If those guys are six feet tall then that fish is eleven feet long and that thing, at least in the pic, has a girth a hell of a lot more than 25". Just looking at the profile you can see 18" of fish.


----------



## firstflight111 (May 22, 2008)

just look at the side there flat .....


----------



## Snakecharmer (Apr 9, 2008)

PapawSmith said:


> If those guys are six feet tall then that fish is eleven feet long and that thing, at least in the pic, has a girth a hell of a lot more than 25". Just looking at the profile you can see 18" of fish.


+1 ....I only kept the weight at 170 because of the way the guys are holding it. That's almost 60# a piece...


----------



## MuskieJim (Apr 11, 2007)

A friend of mine recently went to Ireland where some absolute monster pike grow. He visited a castle dating to the 15th century surrounded by a massive lake. There were "tales of 10 foot fish" similar to the Sword and the Stone Disney movie (it was my generation haha). He also saw a fish mounted in one of the bars that was 54". That's a huge pike


----------



## percidaeben (Jan 15, 2010)

PapawSmith said:


> Because of centuries of repression and 100 years of socialist rule they have developed a propensity to kill and eat everything the can find so if Pike that size were to swim in those waters I'm sure it is only in the past.

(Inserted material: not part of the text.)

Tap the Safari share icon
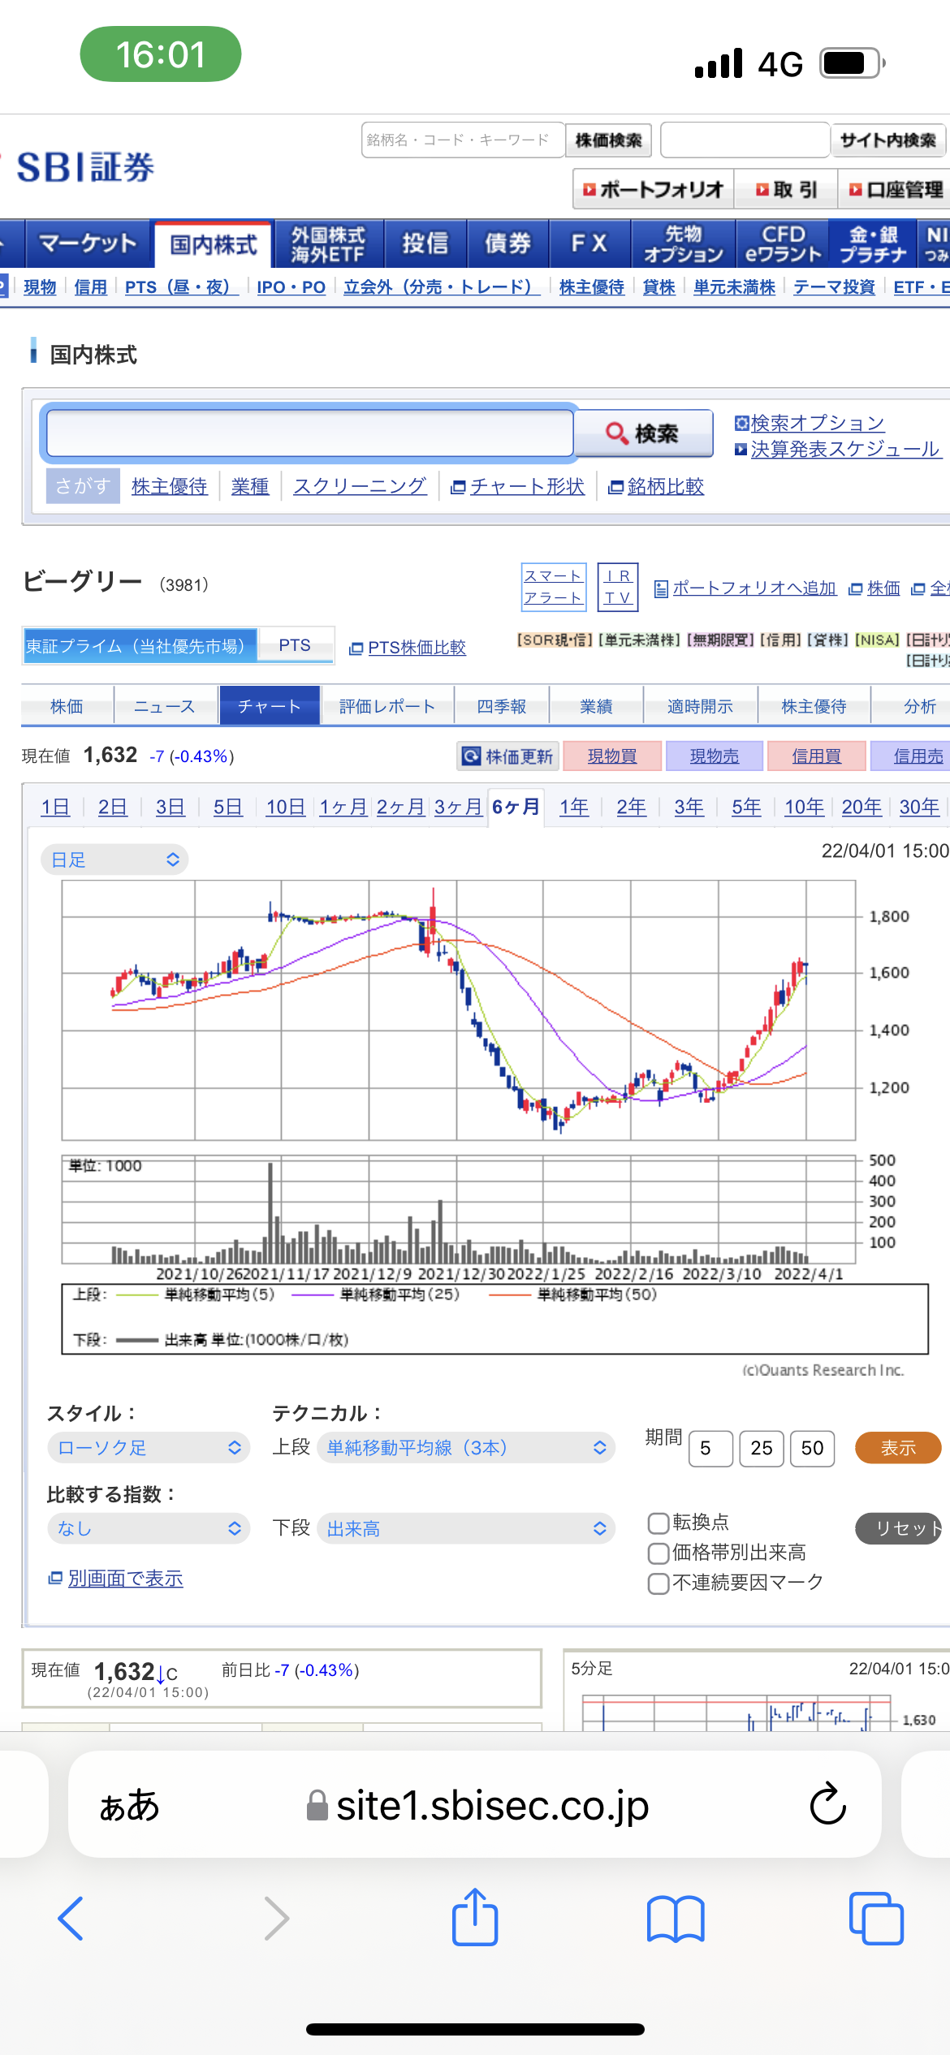950x2055 pixels. [x=475, y=1917]
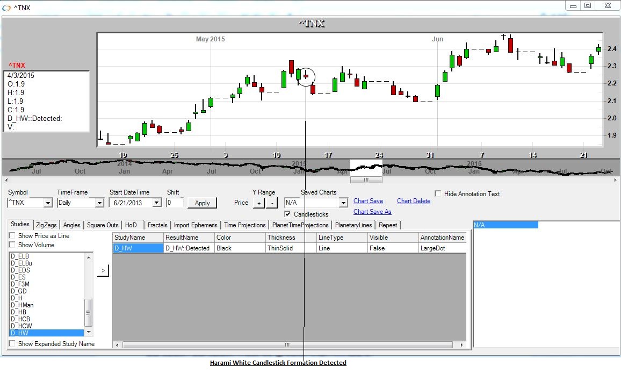The width and height of the screenshot is (621, 374).
Task: Click the Chart Delete link
Action: (413, 201)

You've got to be kidding. At least I hope.


----------



## Weatherby (May 27, 2005)

That post is 4 years old and has no updates?


----------



## Mason52 (Aug 21, 2009)

Legend killer said:


> If you use the muskie formula...I estimated the fish at 96" and a girth of 25" and it is close to the 80lb mark.

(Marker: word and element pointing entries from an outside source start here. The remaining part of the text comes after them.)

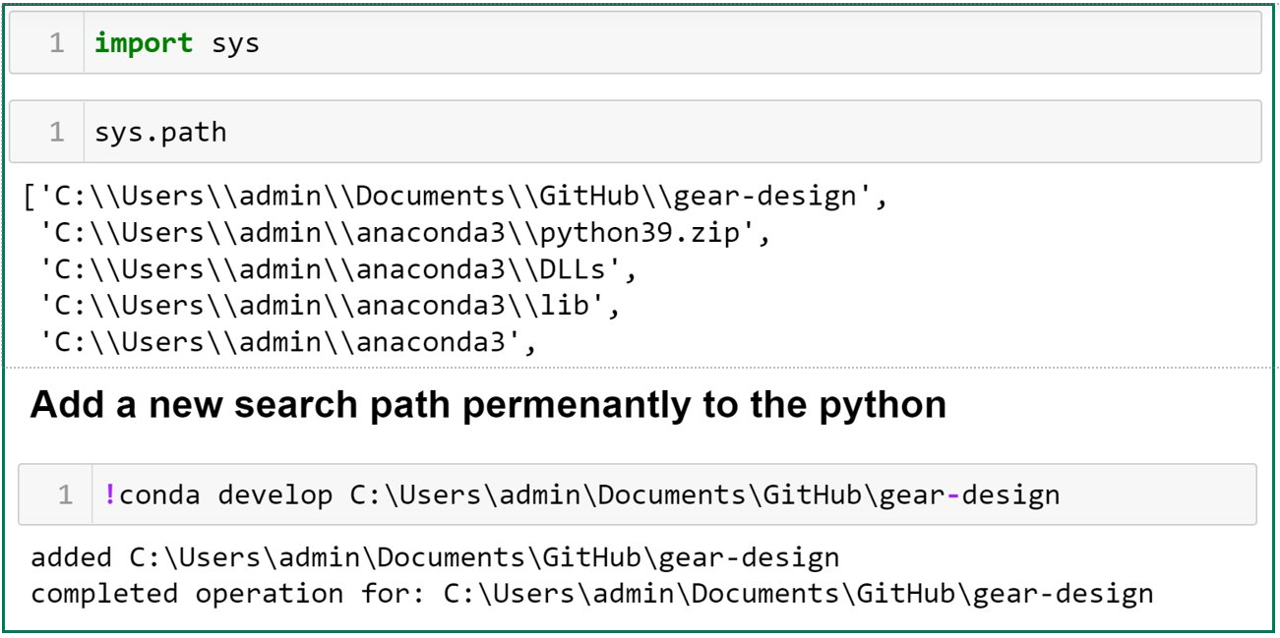Click the 'Add a new search path' heading
This screenshot has width=1280, height=638.
tap(488, 405)
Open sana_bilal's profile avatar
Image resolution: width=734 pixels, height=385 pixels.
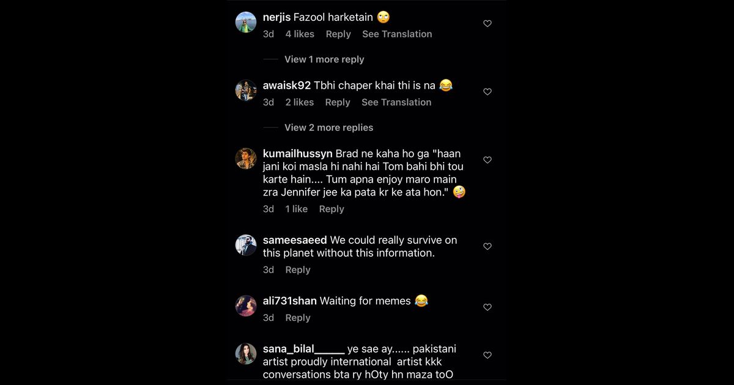coord(246,354)
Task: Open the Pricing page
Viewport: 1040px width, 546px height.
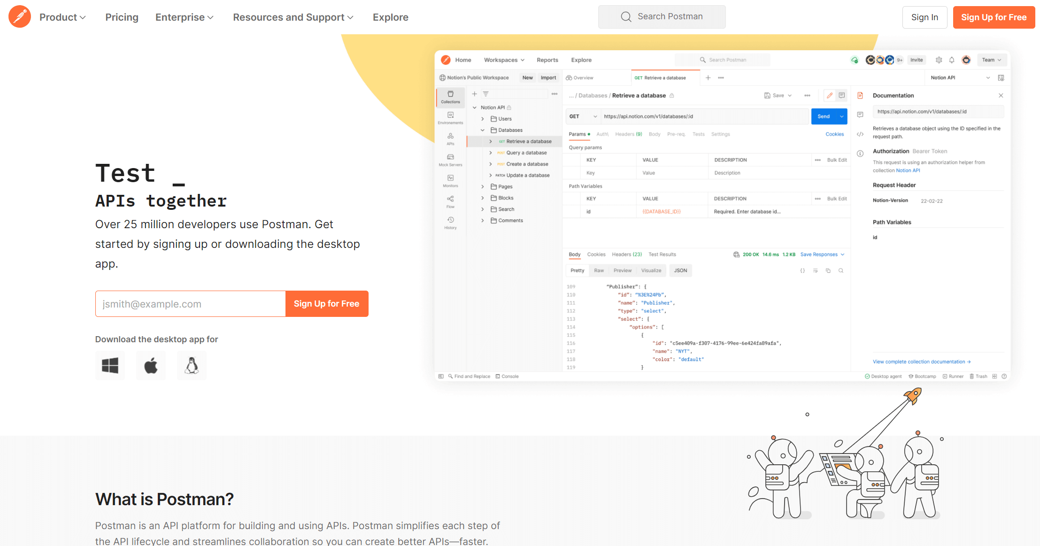Action: point(122,17)
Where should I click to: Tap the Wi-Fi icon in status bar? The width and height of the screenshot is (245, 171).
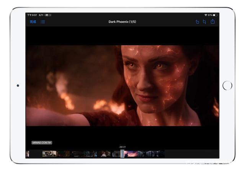pos(206,15)
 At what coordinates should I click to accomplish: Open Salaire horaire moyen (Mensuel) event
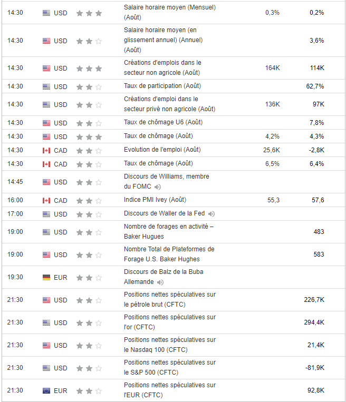pyautogui.click(x=169, y=8)
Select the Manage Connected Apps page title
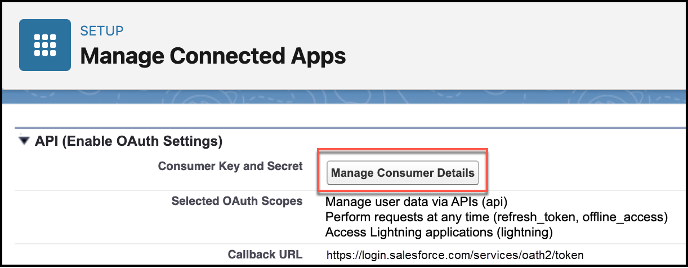 pos(213,56)
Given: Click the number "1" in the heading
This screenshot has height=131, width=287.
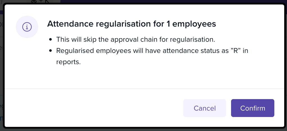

Where did you come up with 25 inches? I buy 96" long, but I've caught muskies out of Caesar's bigger then 25" in girth.

I can't see a pike living long enough to get that big, but they do have some really big pike over in Europe.


----------



## sherman51 (Apr 12, 2011)

those are some very small men in that picture or a fish that size would weigh more like 200 lbs. its as big as any one of those men. just my opinion tho.
sherman


----------



## Ol'Bassman (Sep 9, 2008)

Having just seen a photo of an 80 lb catfish caught by John Kraft at the Germantown dam yesterday, I'd say it was about half the weight of that pike all things considered.


----------



## sbreech (Jun 6, 2010)

OMG I hope they didn't catch that thing if the water temperature was over 70 degrees. Heartless inhumane bass turds....  It would never survive a release. Never.


----------



## ShutUpNFish (Apr 17, 2007)

No doubt fake....


----------